Kişiselleştirilmiş kanser tedavisi konusunda bir teknoloji geliştirmeye çalışıyoruz. Kişiselleştirilmiş kanser tedavisi dediğimiz zaman, bu bireylerin DNA sekanslarını ve oradaki mutasyonlarla terapilerin eşleşmesi şeklinde oluyor ve çok iyi teknikler var ve mutasyonlar ve ilaçlar çok iyi işlenebiliyor. Bazı durumlarda yüzde 90’larda yüksek bir sıklıkla eşlenemiyor. Biz de bir teknoloji geliştirdik ve bunu kliniğe sunmaya çalışıyoruz.”
‘İlaçların etkisini ölçen mikroçipimiz var…‘
- Selim Olçum:
”Hastalardan alınan kanser hücrelerinin çeşitli olası ilaçlara karşı nasıl tepki gösterdiğini ölçen bir mikroçipimiz var.
Ölçme dediğim zaman bu tek tek hücreler ağırlığını ilaca karşı nasıl değiştiriyor.
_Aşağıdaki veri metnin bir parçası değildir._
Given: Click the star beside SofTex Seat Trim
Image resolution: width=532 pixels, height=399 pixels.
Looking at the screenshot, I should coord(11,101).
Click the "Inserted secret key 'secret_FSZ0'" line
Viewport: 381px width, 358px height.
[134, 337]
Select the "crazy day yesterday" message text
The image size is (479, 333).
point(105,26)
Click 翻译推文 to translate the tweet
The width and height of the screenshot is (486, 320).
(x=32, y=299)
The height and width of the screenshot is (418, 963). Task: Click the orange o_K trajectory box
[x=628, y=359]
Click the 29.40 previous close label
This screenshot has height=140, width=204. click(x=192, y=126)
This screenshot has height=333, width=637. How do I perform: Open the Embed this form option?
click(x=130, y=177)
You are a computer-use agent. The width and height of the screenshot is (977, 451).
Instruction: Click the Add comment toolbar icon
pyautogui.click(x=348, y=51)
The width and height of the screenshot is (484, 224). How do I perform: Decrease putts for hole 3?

Ağırlığı azalıyor mu artıyor mu ve şunu gördük ki eğer ilaç etkili olacaksa öldürecekse o hücreleri, hücrelerin ağırlığı azalmaya başlıyor. Eğer öldürmeyecekse, o hücreler dirençli olacaksa, ağırlığı azalmıyor.
Bu farklılığı gözeterek hangi ilaç o hastalığın hücrelerine en etkin onu bulmaya çalışıyorum.
Şu anda içinde bulunduğumuz süreçte küçük bir çalışmamız oldu yaklaşık 9-10 hastayla sonuçları olumlu oldu ve dolayısıyla daha bunun kliniğe geçebilmesi için 100 hastalık 150 hastalık büyük panellerde çalışmalar, daha böyle tasarlanmış çalışmalar yapılması gerekiyor.”
‘2 yıl boyunca klinik çalışması olacak…‘

- Selim Olçum:
”Bu çalışmalarımızı üniversite bünyesinde yapmaktan ziyade, fon alarak bir şirket bünyesinde yapmak daha uygun oluyor. Burada Harvard’ın hastaneleriyle ortak çalışarak bir klinik çalışma götürüyoruz. Önümüzdeki 2 yıl böyle olacak. Eğer klinik çalışmamızın sonucu olumlu olursa teknolojiyi kliniğe yönlendirmek için devam edeceğiz”
Olçum ve ekibinin çalışması zaten zorlu geçen bir süreci daha da zorlaştıracak yanlış ilaç tedavilerinin de önüne geçecek. Klinik çalışmalarının başarıya ulaşması tıp dünyasını bir adım öteye taşıyacak.
‘İlk Hedef İlik Kanseri…‘
- Selim Olçum:
”Kanser çok karışık bir problem. Bir kere her hastanın kanseri farklı. Her kanser farklı, her hastanın kanseri farklı. Şu anda üzerine gittiğimiz problem ilik kanseri üzerine. İlk hedef o. O çalışırsa o zaman diğer kan kanserlerinde de çalışıyor mu diye bir soru sorabiliriz zaten onunla uğraşıyoruz şu anda. Ya da daha katı tümörler üstüne çalışabiliriz. Bunlar hep giderek zorlaşan durumlar bizim teknolojimiz için. O yüzden biteceğini sanmıyorum bir tanesini çözmekle. Bir ömür boyu bununla uğraşılabileceğini düşünüyorum.”
Olçum, şimdilik küçük ölçekli bir çalışma yürütmüş ancak hedefinde çok daha geniş kapsamlı çalışmalar var.
- Selim Olçum:
”Benim izimden gitmek isteyen gençlere iki önemli tavsiyem var. Çalışmaları ve değişime açık olmaları.”